While all this was being prepared, the vast majority of online poker providers were one by one informing US based customers that they would no longer be welcome. It looked for a while as if it was game over too, but then it became clear that once Partypoker had withdrawn from the American market, that the new industry leaders Pokerstars and Full Tilt Poker would be sticking around. Unfortunately for many, the ill fated UltimateBet and Absolute Poker site were also quite happy to continue servicing American customers.
Business as Usual
On the face of it, everything appeared to be carrying on as normal. Behind the scenes however, the US Department of Justice was only just getting started.
The situation between 2006-2010 was quite complex from a legal standpoint. Although the act was signed into law in October 2006, the final regulations were not finalised until November 2008, with full compliance not due until a year later, which was then put off again until June 1st 2010. At last the DoJ knew exactly where they stood, and they began to observe their prey.
The Sky Is Falling
On the morning of 15th April 2011 the news that everybody had been dreading finally arrived. Marketwatch.com reported
“Federal authorities unsealed an indictment Friday against the founders of the three largest internet poker companies operating in the U.S. The indictment charges eleven defendants, including the founders of PokerStars, Full Tilt Poker, and Absolute Poker, with bank fraud, money laundering, and illegal gambling offenses.”
This was really bad news. Although by this time we all knew that these companies were openly flouting US law while continuing to operate in that marketplace, we had kind of buried our heads in the sand thinking that nothing could go wrong. And how wrong we were!
More than 75 bank accounts related to the poker companies and payment processors were seized along with a list of internet domain names. The DoJ clearly meant justice. 11 defendants were named in total. From Pokerstars Isai Scheinberg and Paul Tate. Ray Bitar and Nelson Burtnick from Full Tilt Poker. Scott Tom and Brent Beckley from the Absolute Network. The remainder were from the financial world involved in online payment processing.

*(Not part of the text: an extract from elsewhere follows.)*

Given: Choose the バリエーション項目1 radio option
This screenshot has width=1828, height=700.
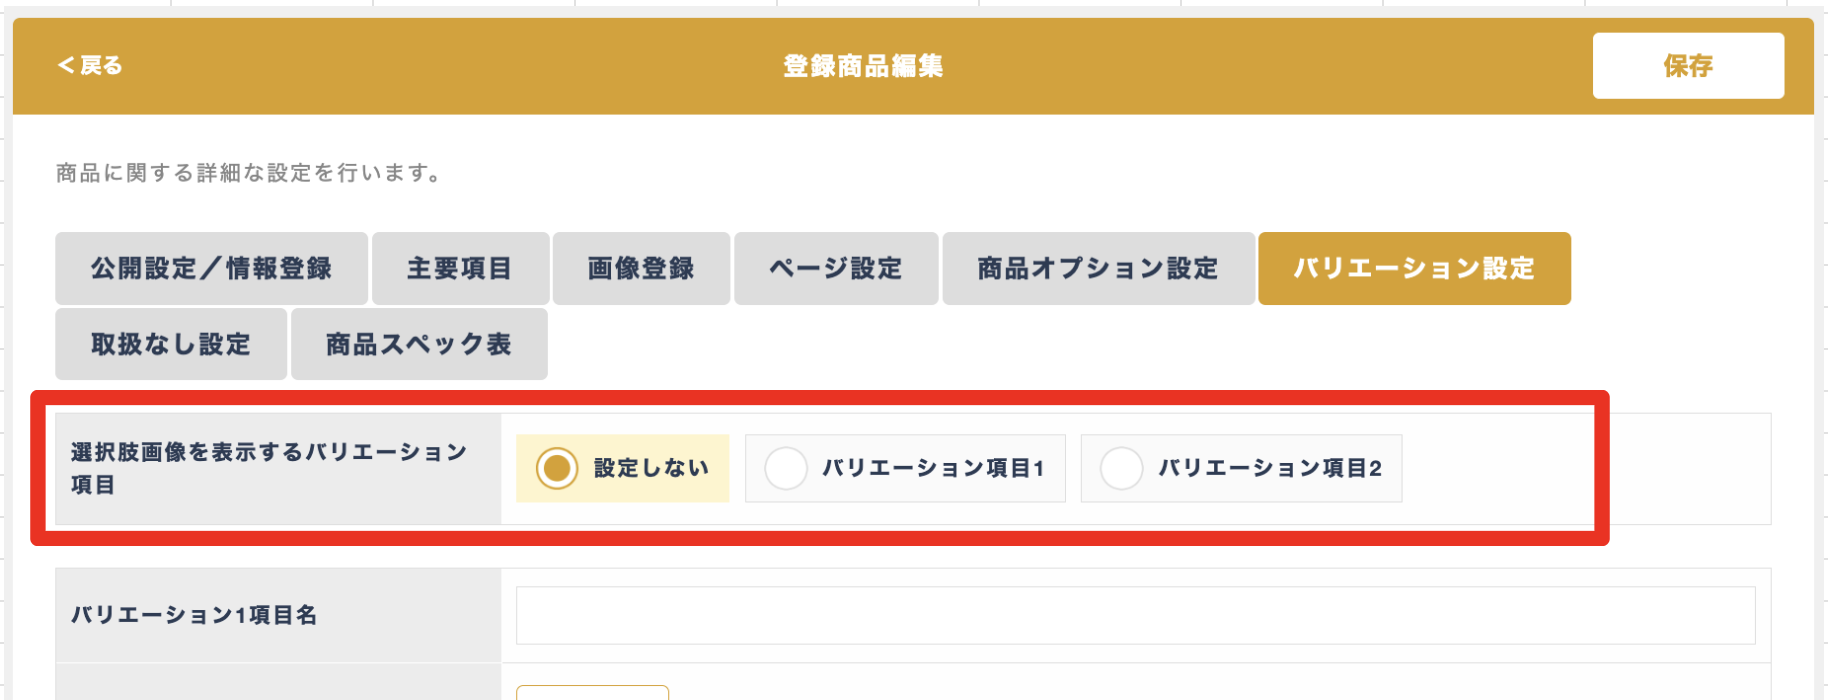Looking at the screenshot, I should click(905, 468).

In what might have look like a minor show of defiance, both Pokerstars and Full Tilt Poker issued statements saying that while US based players were out of the game it was business as usual for the rest of the world. Pokerstars repeatedly reminded everybody of their standard practice of segregating player’s funds from the operational side of the business. Ominously, the Absolute Network and Full Tilt Poker had nothing to say on this.

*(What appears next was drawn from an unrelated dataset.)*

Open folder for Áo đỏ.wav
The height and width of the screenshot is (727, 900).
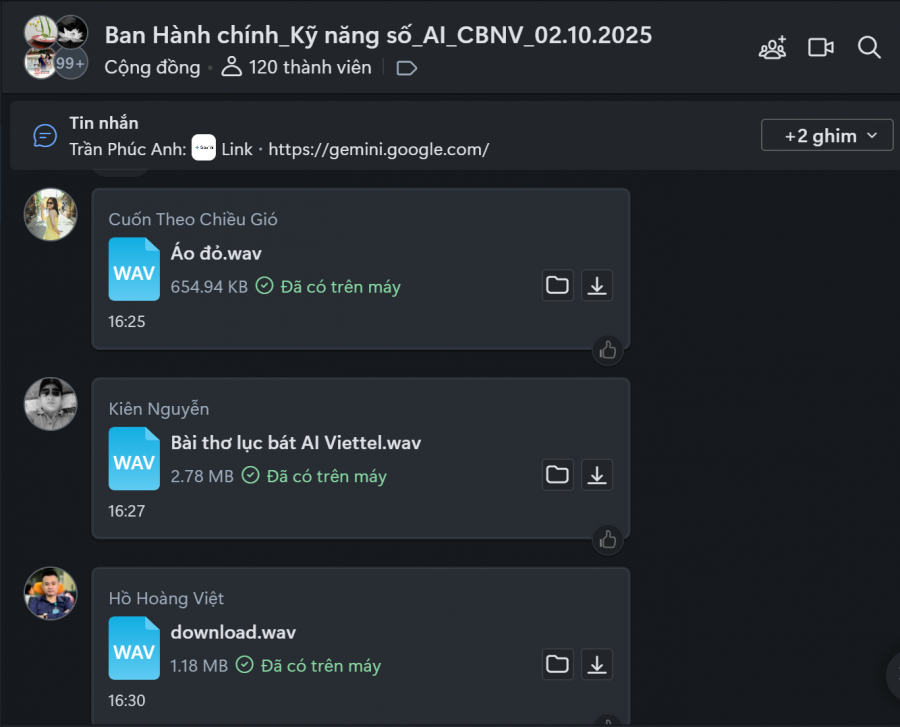558,286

Less than two weeks later Pokerstars began the process of refunding money to their US customers, while everybody else affected was now in the horrible spot of wondering if their money was gone for good. Many mid to high stakes players kept their entire bank roll in these accounts; you can imagine the kind of numbers we are talking about here.
By the middle of May the parent company of Absolute Poker and Ultimate Bet filed for bankruptcy, and a month after that Full Tilt Poker had its gaming license suspended and the site was shut down completely.

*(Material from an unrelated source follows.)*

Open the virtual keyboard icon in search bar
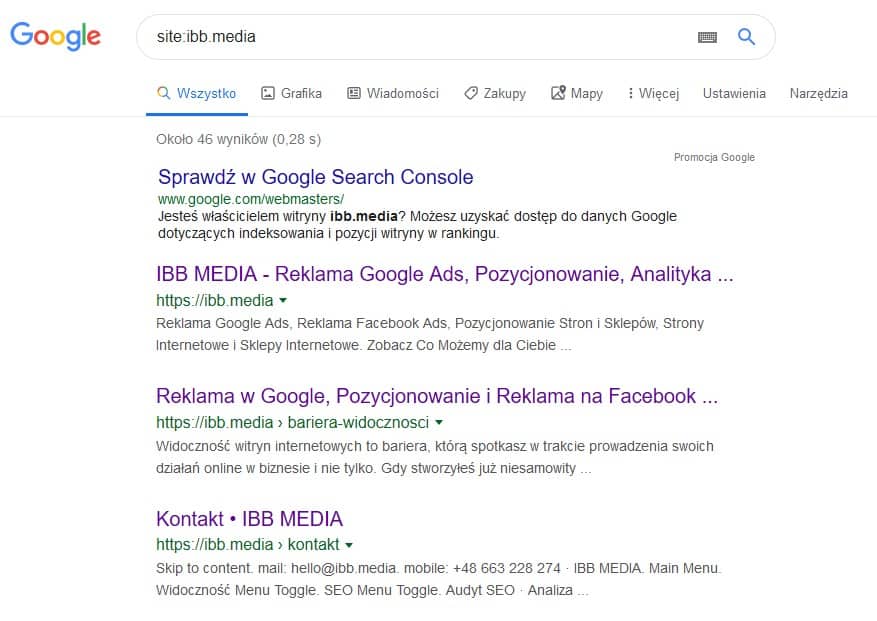Viewport: 877px width, 621px height. (x=707, y=36)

This was going from bad to worse.
US Attorney Preet Bharara released a statement saying
“As charged, these defendants concocted an elaborate criminal fraud scheme, alternately tricking some U.S. banks and effectively bribing others to assure the continued flow of billions in illegal gambling profits. Moreover, as we allege, in their zeal to circumvent the gambling laws, the defendants also engaged in massive money laundering and bank fraud. Foreign firms that choose to operate in the United States are not free to flout the laws they don’t like simply because they can’t bear to be parted from their profits.”
It was looking by now that the DoJ was well aware what was going on from the beginning. It was just a matter of collecting all the evidence they needed, and processing the paperwork. It took less than a year in total.